Hacker Newsnew | past | comments | ask | show | jobs | submitlogin
Ruby Garbage Collection Deep Dive: GC::INTERNAL_CONSTANTS (jemma.dev)
62 points by asicsp on March 26, 2021 | hide | past | favorite | 27 comments


This might be only slightly related to this post but I started wondering: how often do you have to tweak GC in your job? Do you ask/are you asked questions about GC on interviews?

I've just realized that I was asked about this stuff in almost every Java interview I had, sometimes the questions were very detailed (and I was nowhere near HFT or any other real-time systems, GC pauses were minor concerns) but for jobs focused on other languages this topic is almost completely skipped.


Maybe only a little related, but in the five-ish years of ruby dev I've done, there was only one time I can remember interacting with the GC directly in production code.

It was in the context of a sidekiq job that was importing customer data via csv file. We would read in the csv, and for each row a lot of complicated logic was being performed that would translate the data from customer format into our format, and decide how to update different tables in db. These files were sometimes 10k lines or longer (all handled by a single sidekiq job), and would balloon up in memory so much that sidekiq would crash and would keep trying to restart the job. For each row we were instantiating an ActiveModel object that had a lot of attributes/functions. I think the right solution would have probably been to do a (fairly heavy) refactor of that area in the code, and spin up a separate job for each row, but we found that by running a GC.start every few rows we were able to cleanup some of the old AM objects and keep the memory usage low for the time being...


Mirrors my experience as well. Nearly a decade of working on large Ruby/Rails apps, some with very complex reporting / data processing flows (talking like billions of db rows processed in streaming queries, media encoding, etc) and a particular CSV processing situation like yours was the only time I needed to manually trigger GC... and even that was just triggering it, not even tweaking it.

The defaults seem very good, even at scale.


Part of that is because Ruby has a very predictable, but slower, GC. Java on the other hand has multiple memory managers... some optimized for high throughput/spikes, but are much harder to predict.


That's interesting!

I've been doing Ruby since 2014. Mostly Rails, but also a bunch of data processing.

I have run into memory issues at times, when shuffling large amounts of data around. But manually running GC was never the answer in my cases.

In all cases, the memory issues were because I'd created a bunch of heavy objects that were still in-scope and were therefore not eligible to be cleaned up by GC anyway.

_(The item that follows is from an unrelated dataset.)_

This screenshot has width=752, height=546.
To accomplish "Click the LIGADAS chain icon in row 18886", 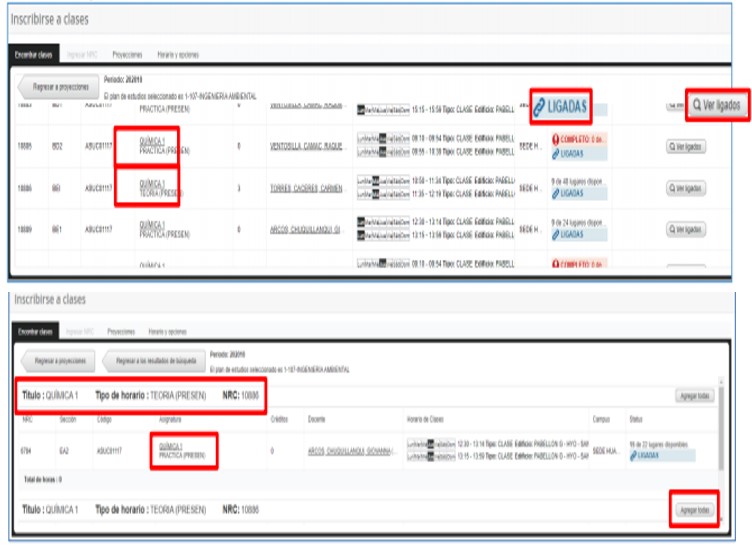I will pyautogui.click(x=555, y=193).
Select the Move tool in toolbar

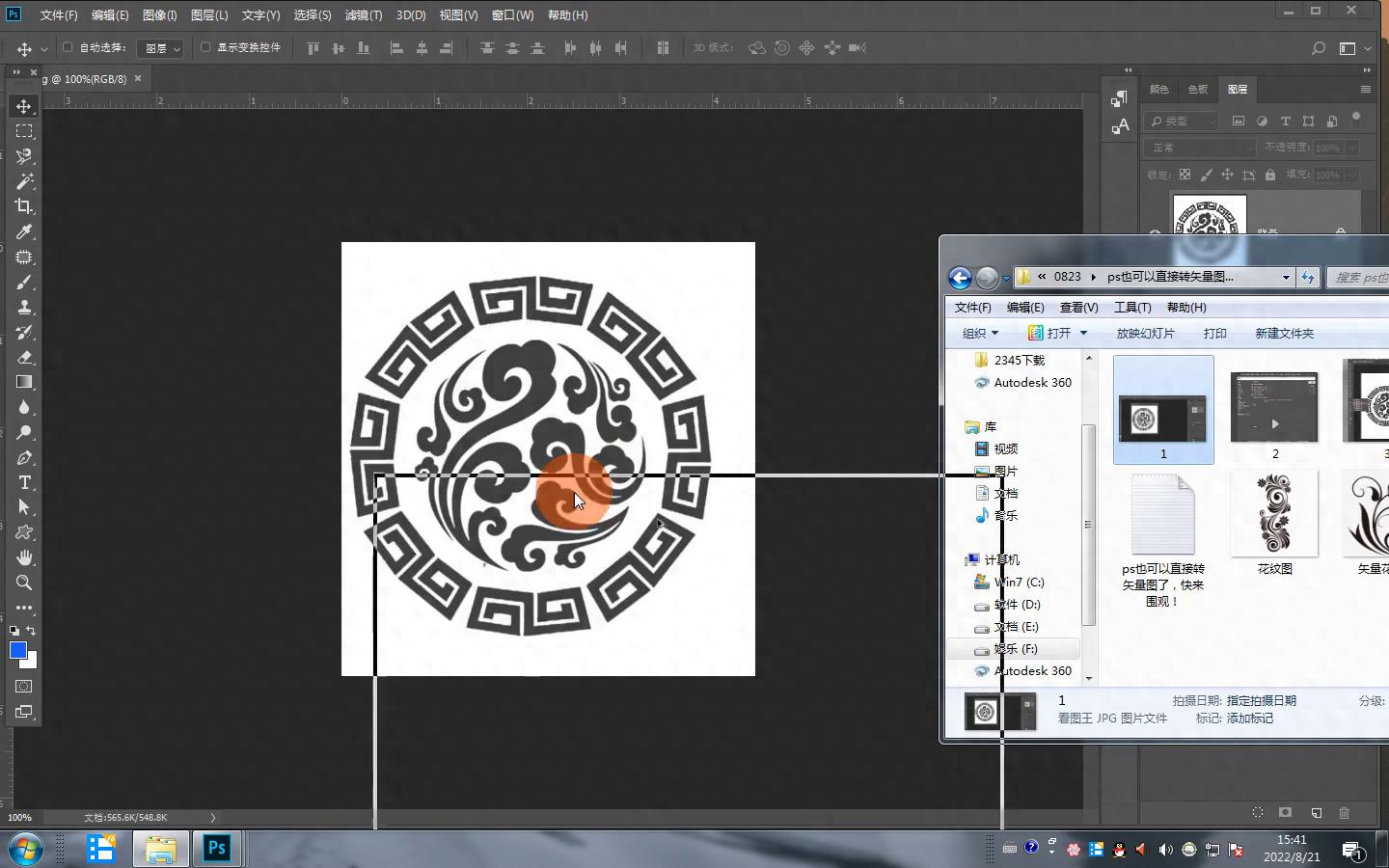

This was all Ruby 2.0+ and most of the heavy data processing stuff was 2.3+. So I wasn't doing any of it back in the days of really ancient Ruby GC.


I've done a lot of similar work and learned a lot of similar lessons. They were interesting and fun challenges but I've since moved on from Ruby in my professional life.

I'll say this much: When I was working on these applications, one of the minor wins that I had was swapping them over to the jemalloc memory allocator. It has introspection/instrumentation tooling that is really useful for these sorts of situations. You can use `MALLOC_CONF` [0] to trigger some built-in profiling. For instance, `export MALLOC_CONF='prof_leak:true,lg_prof_sample:0,prof_final:true'` will trigger jemalloc to log the heap at exit which is very useful for tracking down leaks.

[0]: https://github.com/jemalloc/jemalloc/wiki/Use-Case%3A-Leak-C...


I work mostly on internal Rails apps so the need for fine-tuning GC is basically non-existant.

I think the app that needed to be the most performant ended up using JRuby :P

I can't wait for truffleruby to be a thing.


It's anecdata, but JVM tuning comes up far more in Java related conversations I've had than the equivalent in other languages/environments. I'm not enough of a Java expert to fully appreciate why this is.


Well, the JVM has several GCs they have a lot more potential for tuning, and there are many tools to gather data on what the GC is doing and to analyse heap dumps to discover the cause of problems. If you have a language like Ruby which is normally used without a moving GC then there isn’t huge scope for tuning things, but if you have a moving GC then there is a lot you can tinker with regarding region sizes etc.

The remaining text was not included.